» **Work instructions**: In the data below, find the line containing "Open the Report", then set down that line and every later line up to and including the line containing "You are a computer-use agent. Image", exactly.

── Extracted data ──

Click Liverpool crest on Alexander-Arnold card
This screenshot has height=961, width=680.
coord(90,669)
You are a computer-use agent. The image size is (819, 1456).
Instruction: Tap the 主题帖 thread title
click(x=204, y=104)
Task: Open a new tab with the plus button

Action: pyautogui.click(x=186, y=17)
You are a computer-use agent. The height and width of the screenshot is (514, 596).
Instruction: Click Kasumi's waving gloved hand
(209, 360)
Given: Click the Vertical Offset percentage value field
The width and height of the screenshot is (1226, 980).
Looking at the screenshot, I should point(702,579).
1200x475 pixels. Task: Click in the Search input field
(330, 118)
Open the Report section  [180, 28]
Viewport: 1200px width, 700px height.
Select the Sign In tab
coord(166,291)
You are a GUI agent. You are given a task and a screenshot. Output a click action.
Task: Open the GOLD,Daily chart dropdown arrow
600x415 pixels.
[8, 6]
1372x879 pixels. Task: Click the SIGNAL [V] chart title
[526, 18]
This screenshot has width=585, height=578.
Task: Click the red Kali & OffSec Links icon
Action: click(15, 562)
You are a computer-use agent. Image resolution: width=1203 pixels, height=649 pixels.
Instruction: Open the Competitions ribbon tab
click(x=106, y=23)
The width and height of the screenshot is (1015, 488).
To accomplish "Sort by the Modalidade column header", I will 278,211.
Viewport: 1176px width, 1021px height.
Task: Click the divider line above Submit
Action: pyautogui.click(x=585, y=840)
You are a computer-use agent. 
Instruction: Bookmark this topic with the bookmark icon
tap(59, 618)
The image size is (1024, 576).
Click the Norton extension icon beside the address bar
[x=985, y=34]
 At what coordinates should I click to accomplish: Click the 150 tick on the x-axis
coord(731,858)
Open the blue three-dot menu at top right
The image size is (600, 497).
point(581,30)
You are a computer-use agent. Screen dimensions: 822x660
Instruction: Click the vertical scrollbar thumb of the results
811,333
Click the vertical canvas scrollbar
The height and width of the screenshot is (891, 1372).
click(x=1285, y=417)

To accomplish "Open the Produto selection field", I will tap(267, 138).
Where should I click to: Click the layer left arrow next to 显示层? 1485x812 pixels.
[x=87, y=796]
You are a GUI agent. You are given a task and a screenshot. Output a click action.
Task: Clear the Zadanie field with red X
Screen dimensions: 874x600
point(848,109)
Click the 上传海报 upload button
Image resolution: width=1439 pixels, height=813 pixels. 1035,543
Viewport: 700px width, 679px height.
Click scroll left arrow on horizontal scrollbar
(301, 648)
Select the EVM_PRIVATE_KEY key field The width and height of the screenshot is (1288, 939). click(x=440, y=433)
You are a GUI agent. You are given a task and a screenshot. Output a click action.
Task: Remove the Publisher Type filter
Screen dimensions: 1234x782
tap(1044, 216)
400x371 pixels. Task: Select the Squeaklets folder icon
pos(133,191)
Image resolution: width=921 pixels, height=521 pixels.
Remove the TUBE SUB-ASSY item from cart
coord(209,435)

───

» **Response to this exercise**:
Open the Report section  [180, 28]
Viewport: 1200px width, 700px height.
Select the Sign In tab
coord(166,291)
You are a GUI agent. You are given a task and a screenshot. Output a click action.
Task: Open the GOLD,Daily chart dropdown arrow
600x415 pixels.
[8, 6]
1372x879 pixels. Task: Click the SIGNAL [V] chart title
[526, 18]
This screenshot has width=585, height=578.
Task: Click the red Kali & OffSec Links icon
Action: click(15, 562)
You are a computer-use agent. Image resolution: width=1203 pixels, height=649 pixels.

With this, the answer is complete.